:: GOAL OF THE EXERCISE ::
Drop all pictures and repeat exactly the lines from the line holding "Where should I" through the end of the records.

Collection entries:
# # # #

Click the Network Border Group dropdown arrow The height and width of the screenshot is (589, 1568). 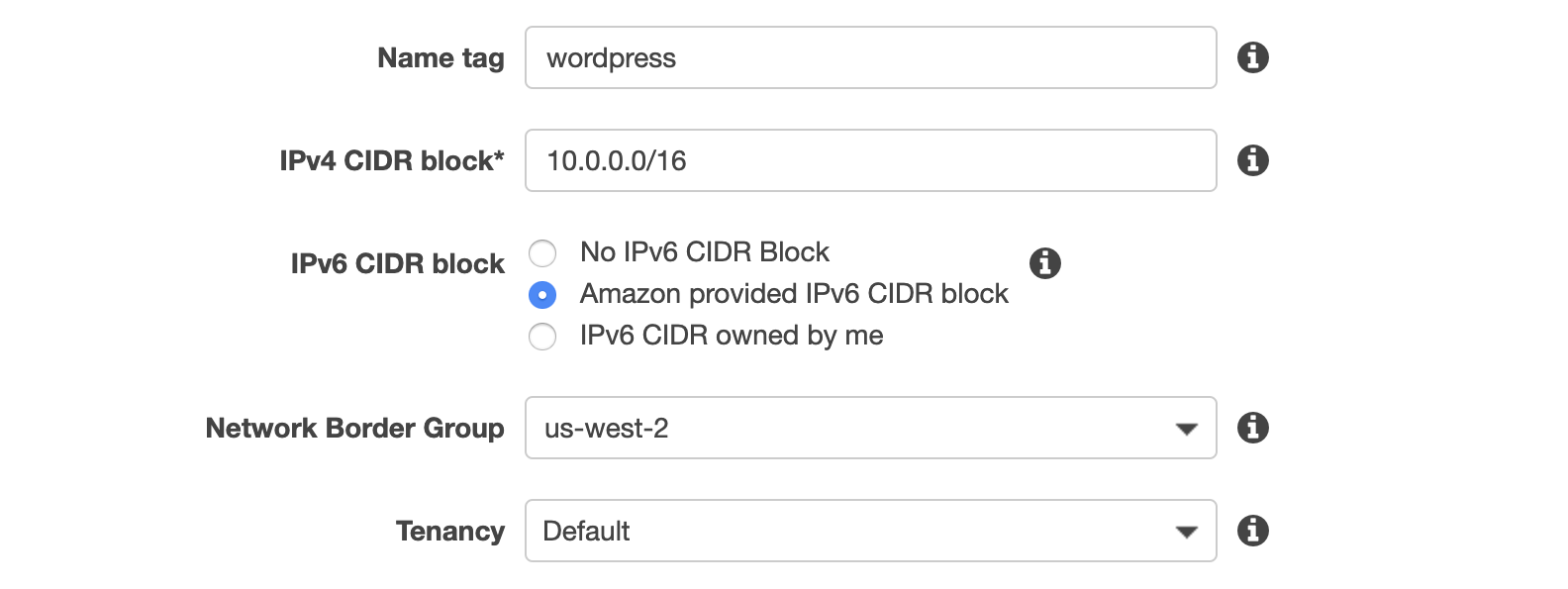(x=1186, y=430)
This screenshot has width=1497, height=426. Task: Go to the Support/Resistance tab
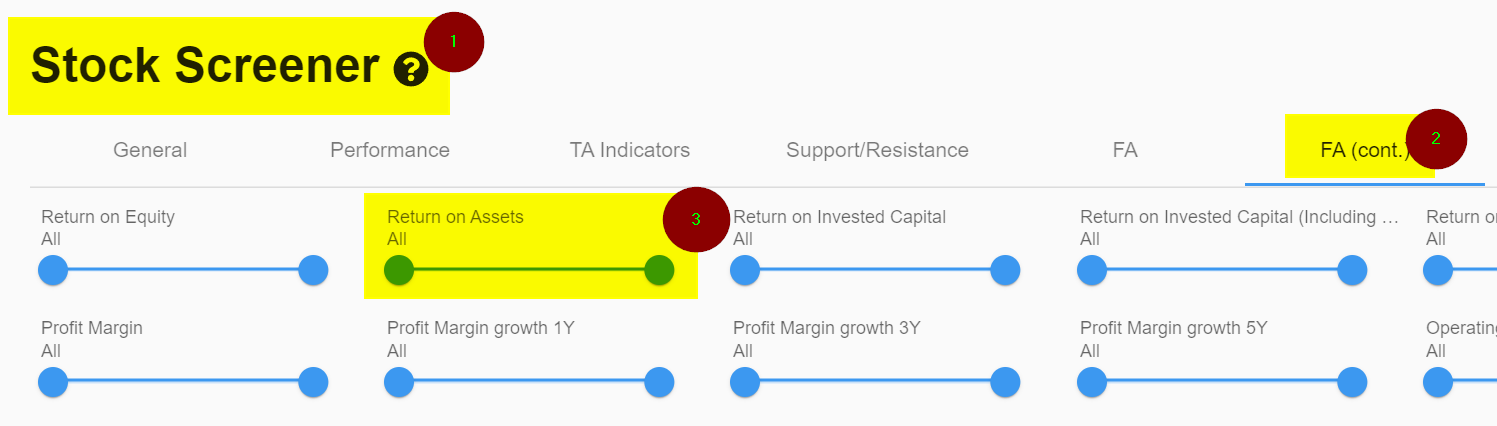[x=877, y=150]
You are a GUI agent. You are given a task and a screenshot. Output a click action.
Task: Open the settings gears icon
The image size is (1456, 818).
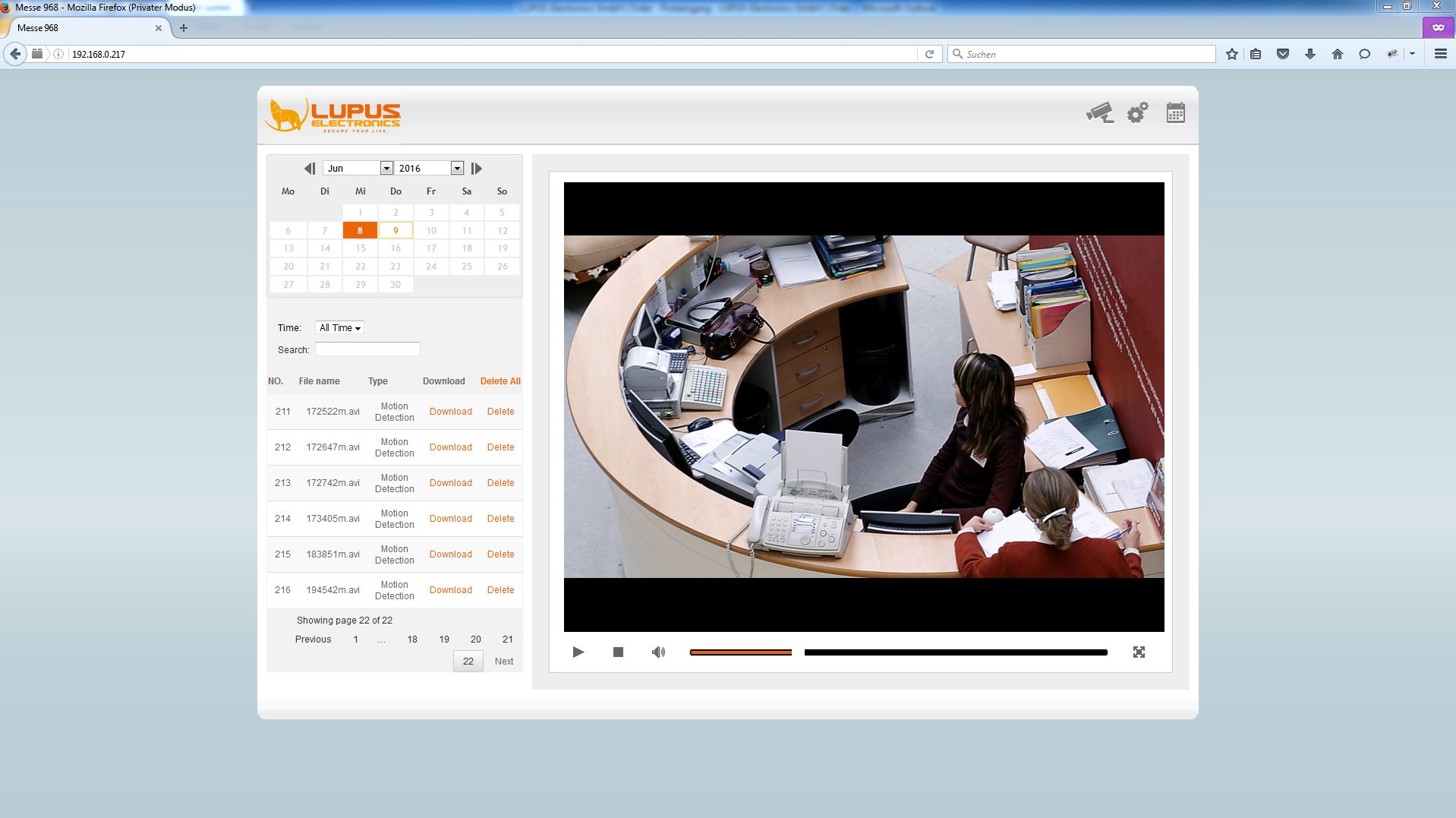click(x=1137, y=113)
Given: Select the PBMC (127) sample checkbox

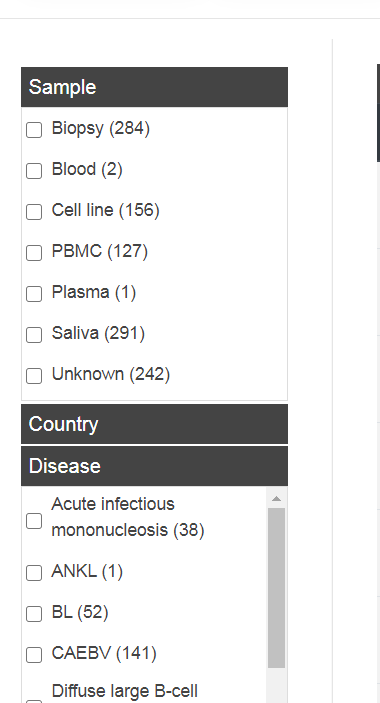Looking at the screenshot, I should click(x=34, y=253).
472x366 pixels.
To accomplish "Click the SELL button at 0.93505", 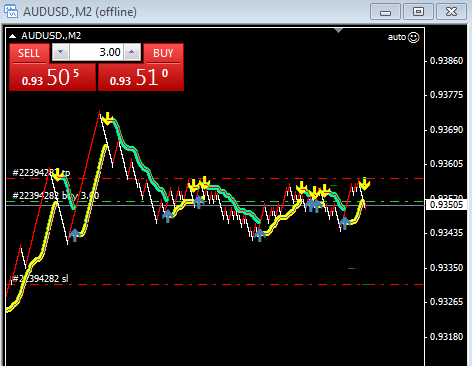I will (x=53, y=68).
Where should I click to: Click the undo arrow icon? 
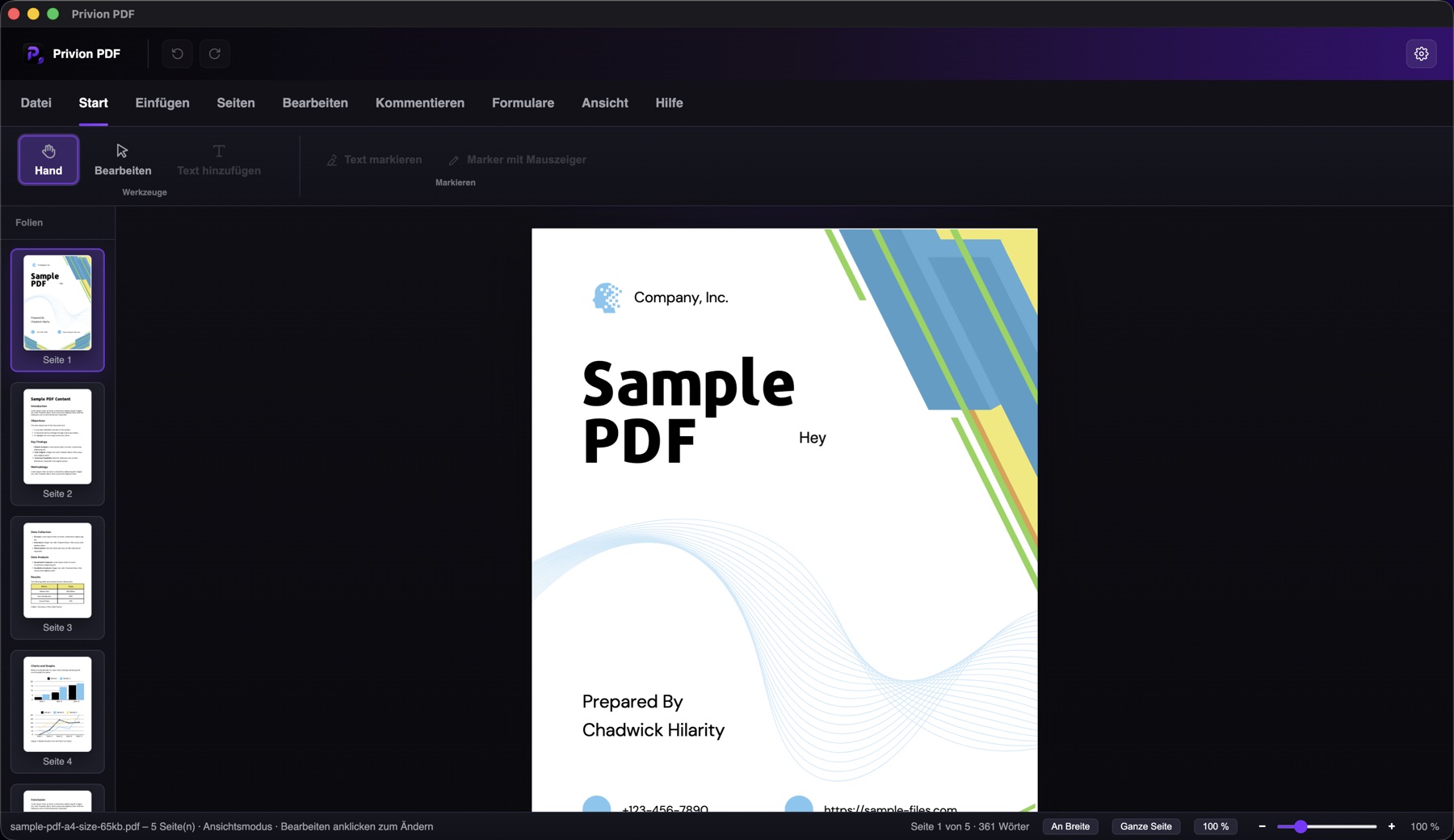(178, 54)
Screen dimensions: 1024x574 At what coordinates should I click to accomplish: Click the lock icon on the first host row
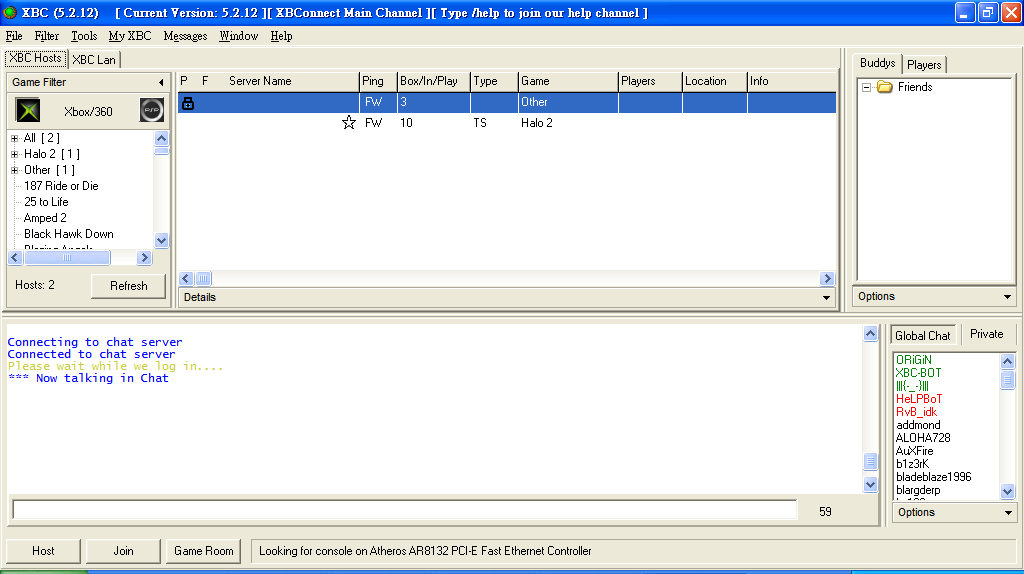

# # # #

:: RESULT OF THE TASK ::
Where should I click to: Click the undo arrow icon? 
(178, 54)
Screen dimensions: 1024x574 At what coordinates should I click to accomplish: Click the lock icon on the first host row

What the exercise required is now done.